In this case, the FOI request was received by the HSE on 6 December 2017. However, the records received by this Office indicate that the HSE West did not formally contact the affected third party, as provided for at section 38(2), until 4 January 2018, some 4 weeks after receipt of the request from the original requester. Under section 38(2), the applicant should have been formally notified by 20 December 2017 at the latest.

I understand that the HSE contacted the applicant by email on 20 December 2017 which was within the two week time frame for notification of the relevant parties. However, the email made it clear that contact was being made informally. Indeed, the notification of 4 January 2018 expressly referred to the earlier contact as an informal seeking of views.

The Central Policy Unit of the Department of Public Expenditure and Reform has published guidance on the procedures to be followed when processing requests to which section 38 applies. In that guidance, it suggests that the decision maker may find it helpful in many cases, when considering whether one or more of the relevant exemptions applies, to undertake informal contact with the relevant third party. However, the guidance cautions that where such informal contacts are being undertaken they must be done within the first few days of receiving the request. It explains that where the decision maker considers that one or more of the relevant exemptions apply but that the records should be released in the public interest, the formal consultation procedures must be initiated within 10 working days of receiving the request.
In certain circumstances the Act provides for an extension of this period to 20 working days.
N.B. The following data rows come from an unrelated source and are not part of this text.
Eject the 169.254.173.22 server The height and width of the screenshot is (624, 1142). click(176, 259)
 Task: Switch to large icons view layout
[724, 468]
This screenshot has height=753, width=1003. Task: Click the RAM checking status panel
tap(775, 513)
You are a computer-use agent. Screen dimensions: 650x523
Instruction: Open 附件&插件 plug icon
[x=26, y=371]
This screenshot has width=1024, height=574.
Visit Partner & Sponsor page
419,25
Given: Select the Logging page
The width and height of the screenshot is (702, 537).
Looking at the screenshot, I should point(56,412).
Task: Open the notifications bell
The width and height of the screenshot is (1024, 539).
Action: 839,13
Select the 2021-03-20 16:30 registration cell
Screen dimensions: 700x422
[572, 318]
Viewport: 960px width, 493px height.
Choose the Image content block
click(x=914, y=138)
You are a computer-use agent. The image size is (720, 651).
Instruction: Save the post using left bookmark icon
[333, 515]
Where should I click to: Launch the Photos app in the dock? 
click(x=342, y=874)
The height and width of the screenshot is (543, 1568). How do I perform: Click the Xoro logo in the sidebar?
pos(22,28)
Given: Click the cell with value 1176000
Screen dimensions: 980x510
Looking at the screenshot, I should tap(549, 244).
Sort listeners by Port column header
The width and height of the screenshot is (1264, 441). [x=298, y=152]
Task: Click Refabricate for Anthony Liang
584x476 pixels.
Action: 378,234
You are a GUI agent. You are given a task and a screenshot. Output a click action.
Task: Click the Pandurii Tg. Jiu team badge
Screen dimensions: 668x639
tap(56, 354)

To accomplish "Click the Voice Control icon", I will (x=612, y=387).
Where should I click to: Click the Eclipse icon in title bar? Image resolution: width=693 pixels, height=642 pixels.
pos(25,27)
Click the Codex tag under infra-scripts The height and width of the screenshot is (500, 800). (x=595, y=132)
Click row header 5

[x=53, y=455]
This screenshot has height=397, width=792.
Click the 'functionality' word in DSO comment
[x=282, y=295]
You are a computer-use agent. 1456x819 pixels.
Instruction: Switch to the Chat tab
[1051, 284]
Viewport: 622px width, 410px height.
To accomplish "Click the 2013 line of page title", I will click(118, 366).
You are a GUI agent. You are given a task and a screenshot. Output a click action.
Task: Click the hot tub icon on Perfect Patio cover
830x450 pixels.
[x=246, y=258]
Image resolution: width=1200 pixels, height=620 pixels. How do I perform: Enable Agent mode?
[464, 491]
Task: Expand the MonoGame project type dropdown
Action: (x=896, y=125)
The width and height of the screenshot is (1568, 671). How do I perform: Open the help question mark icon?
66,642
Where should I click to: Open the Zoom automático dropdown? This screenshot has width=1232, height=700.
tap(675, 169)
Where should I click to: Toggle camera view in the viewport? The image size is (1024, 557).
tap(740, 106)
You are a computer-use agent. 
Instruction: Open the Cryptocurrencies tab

The circumstances are where the amount of records to be considered and/or the number of third parties that must be consulted is such that compliance with the initial 10 working day period is not reasonably possible. If those circumstances arise, the requester must be notified of such extension and the reasons for the extension prior to the expiry of the initial ten day period.

In this case, it is clear that the HSE did not comply with the section 38 requirements. I am concerned at the delay that has arisen for both the requester and the applicant in receiving a binding determination on the matter as a result of the HSE's failure to correctly apply those requirements. While I am reluctant to take any action that adds further to that delay, I find that the decision of the HSE West should be annulled in light of its failure to properly comply with the requirements of section 38. The effect of this is that the HSE will have to conduct a new, first instance decision-making process in which it can apply the section 38 requirements of the Act correctly.

I acknowledge that section 38 is a difficult provision to apply and that compliance can place an onerous burden on decision makers in FOI bodies. However, the HSE should be aware of the step by step guide to the application of section 38 (including some letter templates) provided by the Central Policy Unit which is available at The Commissioner's guidance on section 38 on also contains a useful commentary on the Section 38 provisions.


Having carried out a review under section 22(2) of the FOI Act, I hereby annul the decision of the HSE in the matter and direct it to conduct a new decision making process which complies with the requirements of Section 38 of the Act.

Should a valid application be received from any party in relation to the new decision, this Office will endeavour to process that application as quickly as possible and in consideration of the interests of all affected parties.

Right of Appeal

Section 24 of the FOI Act sets out detailed provisions for an appeal to the High Court by a party to a review, or any other person affected by the decision. In summary, such an appeal, normally on a point of law, must be initiated not later than four weeks after notice of the decision was given to the person bringing the appeal.